### [BRIEF]
A faithful, complete copy of the records is required.

[Dataset entries]
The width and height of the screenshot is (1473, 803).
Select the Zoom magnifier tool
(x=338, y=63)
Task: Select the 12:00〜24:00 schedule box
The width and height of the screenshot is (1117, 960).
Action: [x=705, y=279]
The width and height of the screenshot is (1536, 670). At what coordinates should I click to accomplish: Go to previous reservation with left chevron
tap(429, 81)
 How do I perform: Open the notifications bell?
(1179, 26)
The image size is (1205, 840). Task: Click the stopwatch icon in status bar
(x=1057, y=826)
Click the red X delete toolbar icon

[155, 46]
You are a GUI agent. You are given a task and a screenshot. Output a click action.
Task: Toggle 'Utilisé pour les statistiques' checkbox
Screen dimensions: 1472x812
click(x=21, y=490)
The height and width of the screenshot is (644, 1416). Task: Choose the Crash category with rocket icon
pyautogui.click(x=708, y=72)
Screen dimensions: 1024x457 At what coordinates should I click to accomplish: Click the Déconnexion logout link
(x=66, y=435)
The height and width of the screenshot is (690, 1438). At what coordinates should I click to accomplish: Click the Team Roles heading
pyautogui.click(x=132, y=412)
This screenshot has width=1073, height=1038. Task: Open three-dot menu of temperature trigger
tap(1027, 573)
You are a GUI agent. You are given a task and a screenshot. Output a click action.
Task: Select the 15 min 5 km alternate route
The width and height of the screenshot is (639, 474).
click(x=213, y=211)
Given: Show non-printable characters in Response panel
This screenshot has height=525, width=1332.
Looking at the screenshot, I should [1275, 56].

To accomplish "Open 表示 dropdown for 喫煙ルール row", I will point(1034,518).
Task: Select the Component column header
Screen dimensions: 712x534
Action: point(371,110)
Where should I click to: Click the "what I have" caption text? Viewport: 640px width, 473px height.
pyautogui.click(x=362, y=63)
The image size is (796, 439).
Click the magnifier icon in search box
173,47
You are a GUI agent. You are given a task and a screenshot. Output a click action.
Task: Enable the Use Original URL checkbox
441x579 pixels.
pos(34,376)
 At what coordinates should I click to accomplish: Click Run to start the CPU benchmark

### [TASK RESPONSE]
The width and height of the screenshot is (1473, 803).
Select the Zoom magnifier tool
(x=338, y=63)
Task: Select the 12:00〜24:00 schedule box
The width and height of the screenshot is (1117, 960).
Action: [x=705, y=279]
The width and height of the screenshot is (1536, 670). At what coordinates should I click to accomplish: Go to previous reservation with left chevron
tap(429, 81)
 How do I perform: Open the notifications bell?
(1179, 26)
The image size is (1205, 840). Task: Click the stopwatch icon in status bar
(x=1057, y=826)
Click the red X delete toolbar icon

[155, 46]
You are a GUI agent. You are given a task and a screenshot. Output a click action.
Task: Toggle 'Utilisé pour les statistiques' checkbox
Screen dimensions: 1472x812
click(x=21, y=490)
The height and width of the screenshot is (644, 1416). Task: Choose the Crash category with rocket icon
pyautogui.click(x=708, y=72)
Screen dimensions: 1024x457 At what coordinates should I click to accomplish: Click the Déconnexion logout link
(x=66, y=435)
The height and width of the screenshot is (690, 1438). At what coordinates should I click to accomplish: Click the Team Roles heading
pyautogui.click(x=132, y=412)
This screenshot has width=1073, height=1038. Task: Open three-dot menu of temperature trigger
tap(1027, 573)
You are a GUI agent. You are given a task and a screenshot. Output a click action.
Task: Select the 15 min 5 km alternate route
The width and height of the screenshot is (639, 474).
click(x=213, y=211)
Given: Show non-printable characters in Response panel
This screenshot has height=525, width=1332.
Looking at the screenshot, I should [1275, 56].

To accomplish "Open 表示 dropdown for 喫煙ルール row", I will point(1034,518).
Task: Select the Component column header
Screen dimensions: 712x534
Action: point(371,110)
Where should I click to: Click the "what I have" caption text? Viewport: 640px width, 473px height.
pyautogui.click(x=362, y=63)
The image size is (796, 439).
Click the magnifier icon in search box
173,47
You are a GUI agent. You are given a task and a screenshot. Output a click action.
Task: Enable the Use Original URL checkbox
441x579 pixels.
pos(34,376)
 At what coordinates should I click to accomplish: Click Run to start the CPU benchmark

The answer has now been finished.